During the enrolment process, a personalised asthma management plan was developed for each participant in accordance with the local asthma management guidelines.16 We sought to ensure that the use or non-use of any additional asthma preventive medications was appropriate, that an appropriate drug delivery device was being used effectively, that there was a sound understanding of dosing (including the fact that for children older than 6 years it was appropriate to deliver up to 12 actuations (1200 μg) of salbutamol at a time), and that the families understood the criteria for seeking a medical review. Parents were instructed to seek a medical review: (1) if their child had a bad attack or they were worried; (2) if their child needed salbutamol more than every 3 hours; (3) if their child was getting little or no relief from salbutamol; or (4) if wheezing lasted more than 24 hours and was not getting better.

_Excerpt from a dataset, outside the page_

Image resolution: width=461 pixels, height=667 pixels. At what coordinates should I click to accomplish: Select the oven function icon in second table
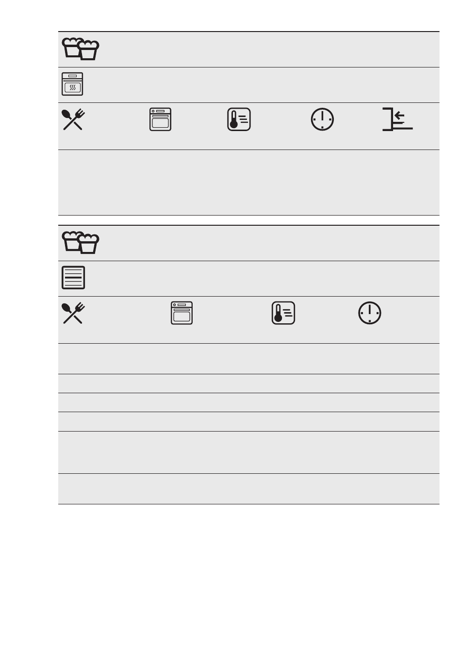pyautogui.click(x=181, y=313)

The participant’s atopic status was determined via skin prick testing in accordance with standard guidelines.17 The physician conducting enrolment (PJV) recorded a subjective impression of the parent’s competence with asthma management on a five point scale. Adherence was determined by correlating the parent’s report with the amount of study medication remaining when data collection was complete.

The primary outcome measure was mean daytime symptom score over seven days according to the paediatric asthma diary18 (table 1). This daytime symptom score was chosen because it is a well validated instrument for measuring a child’s experience of acute asthma. Secondary outcome measures were the mean night time symptom score, health resource use, asthma-free days (daytime symptom score of zero), days of school missed, days of work missed by the parent(s), and substitution of the study medication with an oral corticosteroid following a medical review. Health resource use was a dichotomous outcome defined by the occurrence of a local doctor, paediatrician, or emergency department review for acute asthma during the seven days after initiation of the study medication. Symptom scores, health resource use, and behavioural changes were documented in the diaries.

Table 1

 Daytime and night time symptom score diary18

View this table:

Statistical analysis

We conducted a log scale sample size calculation19 to determine how many episodes of acute asthma would be required to detect a 20% reduction in the mean daytime symptom score, basing the anticipated mean and variance of the daytime symptom score on previous publications18 and using an alpha value of 0.05 with a power value of 0.9. This calculation indicated that we would require 154 episodes of acute asthma per treatment group to ensure the study would be sufficiently powered. The trial statistician (JBC) conducted a preplanned and blinded interim analysis when data on 160 episodes of acute asthma had been collected. The difference between treatment groups in daytime symptom score and health resource use was insufficient to meet the Haybittle-Peto stopping rule.20

All episodes of acute asthma that resulted in the participant receiving at least one dose of the study medication were included in the analyses for health resource use. For each of the diary derived outcomes, however, we included only diaries in which all the items relevant to the calculation of the given outcome were completed. The daytime symptom score and night time symptom score were analysed in a log scale, with comparisons reported as geometric mean ratios. Analyses were performed using generalised estimating equations to allow for correlation among repeated observations collected from participants contributing multiple episodes of acute asthma.21 Dichotomous outcomes such as health resource use were compared between treatment arms, with odds ratios obtained from logistic regression models fitted using the generalised estimating equations method. Analyses were performed with Stata, version 10 (Stata Corporation; Austin, TX).

Results

Two hundred and five children were identified via the asthma survey and were enrolled between 8 March and 18 September 2005. A further 25 eligible participants were identified by presentation to the Geelong Hospital during the course of the trial. The recruitment, randomisation, and follow-up of participants are shown in figure 1.

Figure1

Fig 1 Flowchart of recruitment, randomisation, and follow-up of participants and episodes *Episodes=episodes of acute asthma for which the parent initiated treatment with the study medication. **In each case the protocol violation consisted of ceasing the trial medication early because symptoms had improved (without substitution for a known oral corticosteroid)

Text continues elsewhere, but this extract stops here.